(Set of tasks)
• 1. List everyone whom the news article below on Virginia's prescription database names as able to query that database.
• 2. According to the news article below on Virginia's prescription database, how much did Purdue Frederick Co. agree to pay in its plea agreement?
• 3. State whether each statement agrees with the news article below on Virginia's prescription database, and give the words of the article that settle it.
(a) A federal judge in Abingdon accepted the plea agreement.
(b) The monitoring program was designed to make it easier for people to obtain prescriptions from several doctors.
(c) Officials in Southwest Virginia blamed OxyContin for an increase in drug-related crime.

═════ Document section ═════

Narcotic "double" prescriptions thwarted by Va. database

OxyContin settlement brings cash to thwart duplicating prescriptions 
By Tammie Smith
Richmond Times-Dispatch

RICHMOND, Va. — A prescription-tracking program created to deal with the oxycodone mess that gripped Southwest Virginia is getting millions from the court settlement with drug manufacturer Purdue Frederick Co.

The Virginia Prescription Monitoring Program allows physicians, pharmacists and other approved persons to query a state database of narcotics prescriptions to see if a patient is getting drugs from more than one doctor.

The program was designed to cut down on the ability of people to "doctor shop," or go from doctor to doctor getting prescriptions.

In a plea agreement accepted by a federal judge in Abingdon last month, Purdue Frederick Co. agreed to pay $600 million to the United States, Virginia and others for misleading the public about the addictive potential of its narcotic OxyContin. Officials in Southwest Virginia blamed a rash of narcotic overdose deaths and a surge in drug-related crime on the drug.

═════ Listed records ═════

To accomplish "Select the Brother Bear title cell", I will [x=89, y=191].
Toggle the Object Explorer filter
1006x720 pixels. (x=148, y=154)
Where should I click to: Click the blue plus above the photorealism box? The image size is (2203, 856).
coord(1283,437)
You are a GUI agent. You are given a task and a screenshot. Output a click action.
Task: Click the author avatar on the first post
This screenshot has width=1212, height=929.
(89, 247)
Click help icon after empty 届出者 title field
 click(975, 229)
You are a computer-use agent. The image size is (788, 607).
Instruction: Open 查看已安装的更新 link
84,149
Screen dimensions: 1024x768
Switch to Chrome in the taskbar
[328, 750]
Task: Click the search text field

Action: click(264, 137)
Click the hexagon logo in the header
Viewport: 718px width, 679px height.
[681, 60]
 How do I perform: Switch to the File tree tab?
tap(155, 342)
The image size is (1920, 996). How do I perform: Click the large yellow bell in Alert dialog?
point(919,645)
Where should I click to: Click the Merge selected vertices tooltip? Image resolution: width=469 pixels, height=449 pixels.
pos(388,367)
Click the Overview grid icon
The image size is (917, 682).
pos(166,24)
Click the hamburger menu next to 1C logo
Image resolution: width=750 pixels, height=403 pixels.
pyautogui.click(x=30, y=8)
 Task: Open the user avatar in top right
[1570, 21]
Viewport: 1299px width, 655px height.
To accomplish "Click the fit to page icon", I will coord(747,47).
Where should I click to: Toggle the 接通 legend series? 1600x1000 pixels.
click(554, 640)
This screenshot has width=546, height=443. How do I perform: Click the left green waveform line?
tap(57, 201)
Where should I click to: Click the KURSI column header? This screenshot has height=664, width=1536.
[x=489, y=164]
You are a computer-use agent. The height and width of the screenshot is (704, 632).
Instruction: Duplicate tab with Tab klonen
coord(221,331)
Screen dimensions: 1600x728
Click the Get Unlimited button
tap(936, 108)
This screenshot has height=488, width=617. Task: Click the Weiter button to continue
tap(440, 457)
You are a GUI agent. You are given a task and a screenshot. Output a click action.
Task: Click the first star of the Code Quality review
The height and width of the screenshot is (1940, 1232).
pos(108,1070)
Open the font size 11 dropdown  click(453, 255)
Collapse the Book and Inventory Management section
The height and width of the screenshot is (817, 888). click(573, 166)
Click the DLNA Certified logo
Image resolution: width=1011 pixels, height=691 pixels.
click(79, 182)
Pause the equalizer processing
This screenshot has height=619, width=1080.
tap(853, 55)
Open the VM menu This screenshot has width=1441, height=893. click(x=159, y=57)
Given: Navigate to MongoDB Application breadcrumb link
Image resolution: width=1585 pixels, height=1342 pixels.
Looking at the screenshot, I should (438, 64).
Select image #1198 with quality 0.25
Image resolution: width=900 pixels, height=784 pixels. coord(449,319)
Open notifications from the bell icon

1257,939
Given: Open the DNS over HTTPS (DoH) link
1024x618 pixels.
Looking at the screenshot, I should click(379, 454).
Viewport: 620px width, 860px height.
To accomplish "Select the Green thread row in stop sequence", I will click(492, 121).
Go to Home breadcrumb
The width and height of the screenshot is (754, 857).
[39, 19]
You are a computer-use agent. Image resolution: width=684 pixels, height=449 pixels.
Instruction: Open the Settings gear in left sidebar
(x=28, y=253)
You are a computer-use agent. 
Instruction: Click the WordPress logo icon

═════

(Answers to the exercise)
• 1. Physicians, pharmacists and other approved persons.

• 2. $600 million.

• 3.
(a) Yes: "In a plea agreement accepted by a federal judge in Abingdon last month"
(b) No: "The program was designed to cut down on the ability of people to "doctor shop,""
(c) Yes: "Officials in Southwest Virginia blamed a rash of narcotic overdose deaths and a surge in drug-related crime on the drug."